Le critère des attestations multiples : plus une information est attestée par des sources multiples et indépendantes, plus est plausible historiquement parlant.

Le critère de cohérence ou de constance : l’absence de contradiction entre les différentes attestations permet de consolider son caractère factuel. À noter que la présence de contradictions ne permet pas le rejet total de l’historicité d’un événement, car il peut être expliqué par les alias de la transmission, surtout s’il s’agit d’une transmission orale retranscrite par la suite.

Le critère d’embarras : les historiens donnent beaucoup d’importance à des détails embarrassants transmis par une autorité ou par une communauté religieuse, ils sont considérés comme des « lapsus » peuvent indiquer, la survenue d’événements authentiques n’ayant pas pu être gommés de la mémoire collective.

Le critère des détails insignifiants : les détails qui n’entrent pas directement dans le but visé par le rapporteur, sont parfois considérés comme relevant d’un témoignage oculaire. Ils seraient des signes de forte valeur historique.

Le critère du silence : l’absence de traces archéologiques, de témoignages historiques signifie l’absence de faits relatés. La règle ici est : l’absence de preuve est une preuve d’absence. Ce qui est facilement contestable et ne résiste pas à l’analyse logique et les réalités observées sur le terrain.

OUTILS DE L’ISLAMOLOGIE ACADÉMIQUE

L’archéologie : c’est une discipline scientifique dont l’objectif est d’étudier les vestiges matériels ayant subsisté et qu’il est parfois nécessaire de mettre au jour (outils, ossements, poteries, armes, pièces de monnaie, bijoux, vêtements, empreintes, traces, peintures, bâtiments, infrastructures, etc.)

La paléographie : du grec ancien παλαιός / palaiόs (« ancien »), et γραφία / graphía (« écriture ») est l’étude des écritures manuscrites anciennes, son objet d’étude est donc les parchemins, en islamologie il s’agira des manuscrits coraniques qui très abondants (plus de 1500 fragments) et des hadiths beaucoup plus rares.

L’Épigraphie : c’est l’étude des inscriptions réalisées sur des matières non putrescibles telles que la pierre, on parle alors d’inscriptions lapidaires, l’argile ou le métal. Cette science a pour objectif de les dater, de les replacer dans leur contexte culturel, de les traduire et de déterminer les informations qui peuvent en être déduites.

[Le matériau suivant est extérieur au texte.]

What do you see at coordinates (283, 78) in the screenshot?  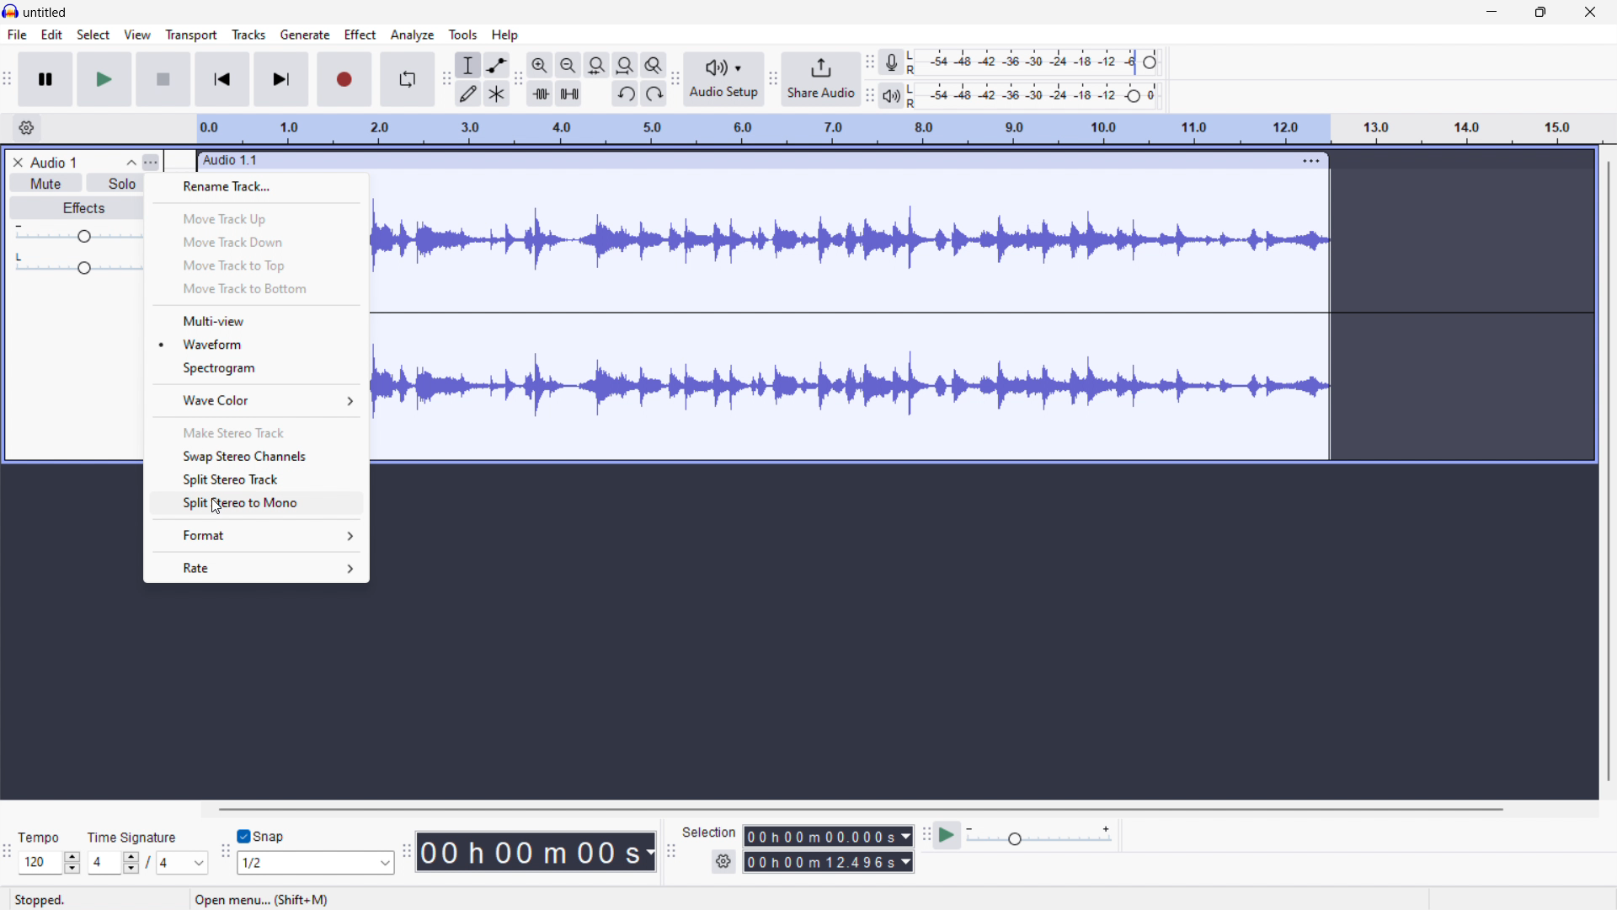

La datation au carbone 14 : dite également datation par le radiocarbone ou datation par comptage du carbone 14 résiduel, est une méthode de datation radiométrique fondée sur la mesure de l’activité radiologique du carbone 14, contenu dans de la matière organique dont on souhaite connaître l’âge absolu, à savoir le temps écoulé depuis sa mort.

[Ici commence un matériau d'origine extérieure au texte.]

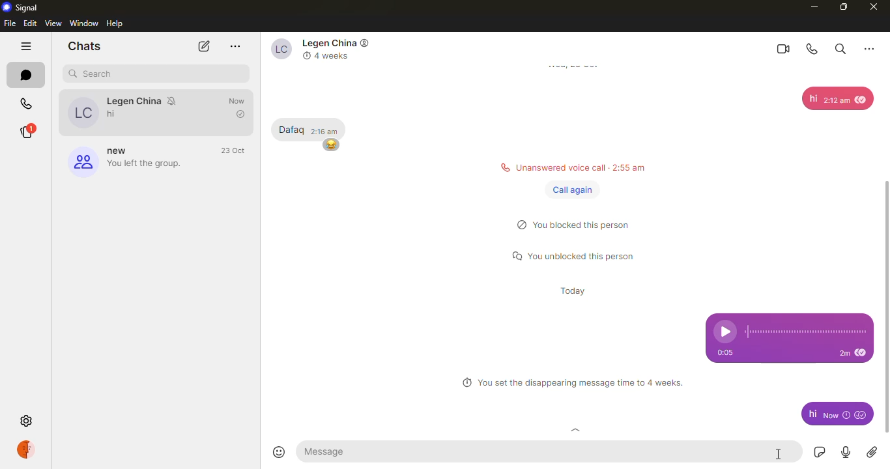 This screenshot has height=469, width=890. What do you see at coordinates (124, 160) in the screenshot?
I see `new You left the group.` at bounding box center [124, 160].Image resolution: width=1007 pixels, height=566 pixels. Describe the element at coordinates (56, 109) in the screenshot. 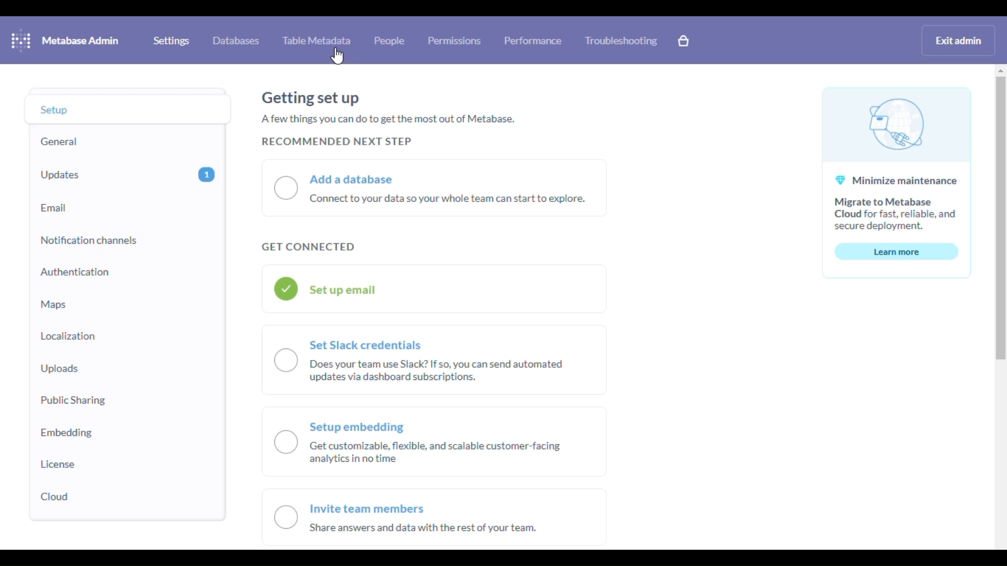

La numismatique : du latin numisma, « pièce de monnaie » a pour objet l’étude des monnaies et médailles. Considérée comme une science auxiliaire de l’histoire, elle est particulièrement utile dans les recherches en histoire antique (notamment romaine ou grecque). Elle sert aussi en archéologie, en particulier comme critère de datation.

La philologie : du grec ancien φιλολογία, phĭlŏlŏgĭa « amour des mots, des lettres, de la littérature ». Elle consiste en l’étude d’un langage à partir de documents écrits. C’est une combinaison de critique littéraire, historique et linguistique. Elle vise à rétablir le contenu original de textes connus par plusieurs sources, c’est-à-dire à sélectionner le texte le plus authentique possible, à partir de manuscrits, d’éditions imprimées ou d’autres sources disponibles (citations par d’autres auteurs, voire graffiti anciens), en comparant les versions conservées de ces textes, ou à rétablir le meilleur texte en corrigeant les sources existantes.